**Exercise**
Write the records out again, unchanged.

--- Material for this task Enclosed Below ---

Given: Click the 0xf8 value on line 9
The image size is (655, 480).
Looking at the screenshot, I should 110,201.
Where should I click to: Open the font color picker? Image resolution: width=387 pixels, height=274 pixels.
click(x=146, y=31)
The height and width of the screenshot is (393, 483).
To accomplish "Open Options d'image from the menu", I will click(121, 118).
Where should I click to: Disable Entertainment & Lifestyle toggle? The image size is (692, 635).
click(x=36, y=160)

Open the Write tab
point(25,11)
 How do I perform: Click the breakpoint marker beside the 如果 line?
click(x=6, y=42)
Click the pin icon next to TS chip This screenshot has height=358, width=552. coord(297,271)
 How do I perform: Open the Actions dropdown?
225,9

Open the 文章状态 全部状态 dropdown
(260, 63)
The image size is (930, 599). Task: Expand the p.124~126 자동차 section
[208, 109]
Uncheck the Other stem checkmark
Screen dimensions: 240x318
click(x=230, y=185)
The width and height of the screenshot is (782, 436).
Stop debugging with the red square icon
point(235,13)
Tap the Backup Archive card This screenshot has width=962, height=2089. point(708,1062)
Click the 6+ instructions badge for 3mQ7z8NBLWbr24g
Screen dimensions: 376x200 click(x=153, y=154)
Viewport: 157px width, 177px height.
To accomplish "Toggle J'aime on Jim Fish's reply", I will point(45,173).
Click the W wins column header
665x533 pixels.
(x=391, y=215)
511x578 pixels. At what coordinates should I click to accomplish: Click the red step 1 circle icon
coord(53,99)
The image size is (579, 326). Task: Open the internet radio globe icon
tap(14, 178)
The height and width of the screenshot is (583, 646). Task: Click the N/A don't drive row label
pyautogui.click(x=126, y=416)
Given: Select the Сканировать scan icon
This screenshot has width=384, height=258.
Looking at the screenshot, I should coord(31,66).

--- End of Enclosed Material for this task ---

**Expected output**
Given: Click the 0xf8 value on line 9
The image size is (655, 480).
Looking at the screenshot, I should 110,201.
Where should I click to: Open the font color picker? Image resolution: width=387 pixels, height=274 pixels.
click(x=146, y=31)
The height and width of the screenshot is (393, 483).
To accomplish "Open Options d'image from the menu", I will click(121, 118).
Where should I click to: Disable Entertainment & Lifestyle toggle? The image size is (692, 635).
click(x=36, y=160)

Open the Write tab
point(25,11)
 How do I perform: Click the breakpoint marker beside the 如果 line?
click(x=6, y=42)
Click the pin icon next to TS chip This screenshot has height=358, width=552. coord(297,271)
 How do I perform: Open the Actions dropdown?
225,9

Open the 文章状态 全部状态 dropdown
(260, 63)
The image size is (930, 599). Task: Expand the p.124~126 자동차 section
[208, 109]
Uncheck the Other stem checkmark
Screen dimensions: 240x318
click(x=230, y=185)
The width and height of the screenshot is (782, 436).
Stop debugging with the red square icon
point(235,13)
Tap the Backup Archive card This screenshot has width=962, height=2089. point(708,1062)
Click the 6+ instructions badge for 3mQ7z8NBLWbr24g
Screen dimensions: 376x200 click(x=153, y=154)
Viewport: 157px width, 177px height.
To accomplish "Toggle J'aime on Jim Fish's reply", I will point(45,173).
Click the W wins column header
665x533 pixels.
(x=391, y=215)
511x578 pixels. At what coordinates should I click to accomplish: Click the red step 1 circle icon
coord(53,99)
The image size is (579, 326). Task: Open the internet radio globe icon
tap(14, 178)
The height and width of the screenshot is (583, 646). Task: Click the N/A don't drive row label
pyautogui.click(x=126, y=416)
Given: Select the Сканировать scan icon
This screenshot has width=384, height=258.
Looking at the screenshot, I should coord(31,66).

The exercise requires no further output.